** PROVIDED MATERIAL **
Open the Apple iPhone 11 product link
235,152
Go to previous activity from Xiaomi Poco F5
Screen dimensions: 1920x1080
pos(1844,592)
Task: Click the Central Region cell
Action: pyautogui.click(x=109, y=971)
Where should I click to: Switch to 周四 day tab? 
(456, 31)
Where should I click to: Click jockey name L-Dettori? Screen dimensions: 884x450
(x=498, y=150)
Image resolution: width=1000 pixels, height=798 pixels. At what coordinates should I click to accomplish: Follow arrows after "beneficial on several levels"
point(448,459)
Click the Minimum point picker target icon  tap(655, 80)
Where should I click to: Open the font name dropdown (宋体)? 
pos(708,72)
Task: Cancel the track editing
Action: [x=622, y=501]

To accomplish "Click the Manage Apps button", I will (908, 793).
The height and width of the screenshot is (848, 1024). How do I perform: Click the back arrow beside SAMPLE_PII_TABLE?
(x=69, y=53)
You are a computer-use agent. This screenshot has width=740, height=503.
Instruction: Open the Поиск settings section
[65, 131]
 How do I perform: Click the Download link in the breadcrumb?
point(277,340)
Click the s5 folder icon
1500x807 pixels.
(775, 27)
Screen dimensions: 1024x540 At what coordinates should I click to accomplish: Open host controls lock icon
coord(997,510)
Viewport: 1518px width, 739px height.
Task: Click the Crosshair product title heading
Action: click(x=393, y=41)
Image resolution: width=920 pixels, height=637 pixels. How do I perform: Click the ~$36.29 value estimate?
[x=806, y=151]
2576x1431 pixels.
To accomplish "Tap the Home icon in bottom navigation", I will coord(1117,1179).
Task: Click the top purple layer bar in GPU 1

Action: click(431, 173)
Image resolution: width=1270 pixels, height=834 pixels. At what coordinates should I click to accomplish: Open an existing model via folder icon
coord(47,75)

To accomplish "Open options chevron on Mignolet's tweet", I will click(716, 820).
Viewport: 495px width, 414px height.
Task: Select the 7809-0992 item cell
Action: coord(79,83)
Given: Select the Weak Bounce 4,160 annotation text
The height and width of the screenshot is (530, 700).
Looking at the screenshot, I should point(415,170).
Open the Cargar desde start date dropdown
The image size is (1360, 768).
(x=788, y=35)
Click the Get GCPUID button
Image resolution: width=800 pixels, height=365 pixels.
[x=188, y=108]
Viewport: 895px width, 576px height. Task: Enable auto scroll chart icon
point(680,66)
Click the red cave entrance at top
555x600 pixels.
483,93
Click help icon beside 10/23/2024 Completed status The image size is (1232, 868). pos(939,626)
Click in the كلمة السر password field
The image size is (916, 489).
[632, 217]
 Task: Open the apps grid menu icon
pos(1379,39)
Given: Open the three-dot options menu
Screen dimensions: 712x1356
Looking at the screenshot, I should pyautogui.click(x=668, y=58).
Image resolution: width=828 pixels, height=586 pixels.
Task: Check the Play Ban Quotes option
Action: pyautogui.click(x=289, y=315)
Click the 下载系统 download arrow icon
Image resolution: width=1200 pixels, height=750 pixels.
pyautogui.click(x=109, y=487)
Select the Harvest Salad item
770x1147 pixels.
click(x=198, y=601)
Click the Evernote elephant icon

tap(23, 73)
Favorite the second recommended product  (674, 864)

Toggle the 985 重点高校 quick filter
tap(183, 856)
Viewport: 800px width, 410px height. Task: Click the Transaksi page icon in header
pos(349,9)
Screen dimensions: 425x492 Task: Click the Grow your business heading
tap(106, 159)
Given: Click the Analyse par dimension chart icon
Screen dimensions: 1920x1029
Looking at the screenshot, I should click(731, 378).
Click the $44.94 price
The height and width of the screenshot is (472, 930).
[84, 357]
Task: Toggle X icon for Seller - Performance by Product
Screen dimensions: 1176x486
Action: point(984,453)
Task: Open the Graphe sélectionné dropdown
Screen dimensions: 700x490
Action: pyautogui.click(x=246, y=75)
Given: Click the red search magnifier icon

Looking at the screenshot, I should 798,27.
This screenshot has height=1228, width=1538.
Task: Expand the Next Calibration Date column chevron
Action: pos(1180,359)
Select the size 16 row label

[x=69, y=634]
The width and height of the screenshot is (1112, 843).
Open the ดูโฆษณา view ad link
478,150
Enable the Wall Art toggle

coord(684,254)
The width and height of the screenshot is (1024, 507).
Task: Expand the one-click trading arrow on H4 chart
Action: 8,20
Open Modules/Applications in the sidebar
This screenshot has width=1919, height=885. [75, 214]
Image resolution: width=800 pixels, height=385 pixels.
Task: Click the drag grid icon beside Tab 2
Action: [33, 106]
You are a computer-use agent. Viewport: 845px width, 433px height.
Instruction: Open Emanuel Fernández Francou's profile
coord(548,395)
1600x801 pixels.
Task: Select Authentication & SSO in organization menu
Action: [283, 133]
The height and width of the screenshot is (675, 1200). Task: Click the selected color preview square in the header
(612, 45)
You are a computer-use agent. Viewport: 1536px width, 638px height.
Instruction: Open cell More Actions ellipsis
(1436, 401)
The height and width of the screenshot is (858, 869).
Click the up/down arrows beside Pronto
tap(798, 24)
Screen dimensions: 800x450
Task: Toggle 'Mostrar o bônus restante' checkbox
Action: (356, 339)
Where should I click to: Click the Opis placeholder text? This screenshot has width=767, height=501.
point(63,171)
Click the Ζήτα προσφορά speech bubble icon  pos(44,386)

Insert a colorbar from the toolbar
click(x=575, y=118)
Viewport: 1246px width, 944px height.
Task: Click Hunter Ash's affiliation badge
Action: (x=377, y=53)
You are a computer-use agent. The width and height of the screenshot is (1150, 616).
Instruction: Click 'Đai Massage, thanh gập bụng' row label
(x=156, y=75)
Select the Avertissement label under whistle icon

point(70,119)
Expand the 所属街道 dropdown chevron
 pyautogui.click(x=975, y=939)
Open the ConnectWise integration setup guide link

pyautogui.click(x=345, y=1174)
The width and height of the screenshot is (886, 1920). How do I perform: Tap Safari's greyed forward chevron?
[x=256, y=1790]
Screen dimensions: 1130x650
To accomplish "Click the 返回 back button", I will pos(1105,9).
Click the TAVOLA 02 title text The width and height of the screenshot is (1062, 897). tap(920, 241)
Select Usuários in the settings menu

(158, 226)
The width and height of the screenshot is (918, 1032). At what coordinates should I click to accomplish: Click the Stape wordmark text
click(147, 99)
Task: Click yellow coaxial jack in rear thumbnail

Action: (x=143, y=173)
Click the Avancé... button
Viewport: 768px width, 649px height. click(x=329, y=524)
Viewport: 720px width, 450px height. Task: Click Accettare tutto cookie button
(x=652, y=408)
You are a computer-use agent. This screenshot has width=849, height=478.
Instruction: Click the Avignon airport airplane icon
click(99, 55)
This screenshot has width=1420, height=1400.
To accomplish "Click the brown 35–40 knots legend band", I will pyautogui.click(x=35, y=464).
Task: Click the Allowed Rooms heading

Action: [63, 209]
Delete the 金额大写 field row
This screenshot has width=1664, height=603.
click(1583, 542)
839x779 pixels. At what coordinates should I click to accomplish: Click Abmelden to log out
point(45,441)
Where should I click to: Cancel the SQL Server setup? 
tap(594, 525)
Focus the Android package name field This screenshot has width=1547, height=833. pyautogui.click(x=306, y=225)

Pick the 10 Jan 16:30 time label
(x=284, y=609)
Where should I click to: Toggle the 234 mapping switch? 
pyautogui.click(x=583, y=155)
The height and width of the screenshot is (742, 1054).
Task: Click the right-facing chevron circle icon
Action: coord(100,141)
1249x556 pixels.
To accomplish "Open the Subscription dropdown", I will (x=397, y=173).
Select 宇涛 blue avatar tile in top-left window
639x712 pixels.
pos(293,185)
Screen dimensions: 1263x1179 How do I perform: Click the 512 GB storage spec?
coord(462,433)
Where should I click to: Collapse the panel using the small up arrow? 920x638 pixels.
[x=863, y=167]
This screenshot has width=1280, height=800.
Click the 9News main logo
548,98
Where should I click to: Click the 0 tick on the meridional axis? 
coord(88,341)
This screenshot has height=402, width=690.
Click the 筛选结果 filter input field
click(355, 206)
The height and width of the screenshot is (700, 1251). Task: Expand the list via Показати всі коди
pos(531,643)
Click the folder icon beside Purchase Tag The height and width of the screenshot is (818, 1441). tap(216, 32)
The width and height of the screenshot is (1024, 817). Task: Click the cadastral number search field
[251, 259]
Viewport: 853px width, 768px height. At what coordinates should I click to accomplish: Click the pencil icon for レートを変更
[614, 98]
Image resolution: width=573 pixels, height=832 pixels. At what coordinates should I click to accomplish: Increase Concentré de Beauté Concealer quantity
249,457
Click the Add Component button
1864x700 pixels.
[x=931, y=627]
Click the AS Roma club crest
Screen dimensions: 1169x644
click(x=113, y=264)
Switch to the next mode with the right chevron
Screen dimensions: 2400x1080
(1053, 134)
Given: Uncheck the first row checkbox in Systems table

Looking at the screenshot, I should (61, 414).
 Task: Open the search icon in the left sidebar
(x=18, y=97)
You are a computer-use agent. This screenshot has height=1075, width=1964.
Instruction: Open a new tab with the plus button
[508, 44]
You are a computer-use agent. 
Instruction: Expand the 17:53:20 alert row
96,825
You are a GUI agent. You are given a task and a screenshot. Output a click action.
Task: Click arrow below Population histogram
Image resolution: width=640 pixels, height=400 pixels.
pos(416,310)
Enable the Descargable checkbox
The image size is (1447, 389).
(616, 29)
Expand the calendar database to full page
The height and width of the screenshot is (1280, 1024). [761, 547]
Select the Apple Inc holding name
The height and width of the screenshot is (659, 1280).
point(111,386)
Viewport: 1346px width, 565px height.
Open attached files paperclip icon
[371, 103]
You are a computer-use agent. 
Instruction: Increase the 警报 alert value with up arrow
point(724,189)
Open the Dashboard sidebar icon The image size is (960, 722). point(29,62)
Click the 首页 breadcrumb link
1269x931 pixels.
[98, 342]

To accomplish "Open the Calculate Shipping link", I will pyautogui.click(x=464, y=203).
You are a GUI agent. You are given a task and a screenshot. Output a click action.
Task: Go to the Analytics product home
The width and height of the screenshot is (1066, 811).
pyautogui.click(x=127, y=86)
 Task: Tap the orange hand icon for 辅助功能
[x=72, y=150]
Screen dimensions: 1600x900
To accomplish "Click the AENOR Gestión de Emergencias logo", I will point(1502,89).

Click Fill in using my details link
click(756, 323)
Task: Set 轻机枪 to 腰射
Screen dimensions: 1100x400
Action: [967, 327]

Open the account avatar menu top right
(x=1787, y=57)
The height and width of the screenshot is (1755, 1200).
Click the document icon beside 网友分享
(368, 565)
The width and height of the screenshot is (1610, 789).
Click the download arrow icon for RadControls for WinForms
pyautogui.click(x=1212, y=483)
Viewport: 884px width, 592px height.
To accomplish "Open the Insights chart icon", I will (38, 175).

** WORK ITEM **
Your answer should be the lines of the material above that include "agent".

** SOLUTION FOR THIS EXERCISE **
You are a computer-use agent. This screenshot has width=740, height=503.
You are a computer-use agent. Viewport: 845px width, 433px height.
You are a computer-use agent. Viewport: 1536px width, 638px height.
You are a computer-use agent. The width and height of the screenshot is (1150, 616).
You are a computer-use agent. This screenshot has width=849, height=478.
You are a computer-use agent. This screenshot has height=1075, width=1964.
You are a computer-use agent. 
You are a GUI agent. You are given a task and a screenshot. Output a click action.
You are a computer-use agent. 
You are a GUI agent. You are given a task and a screenshot. Output a click action.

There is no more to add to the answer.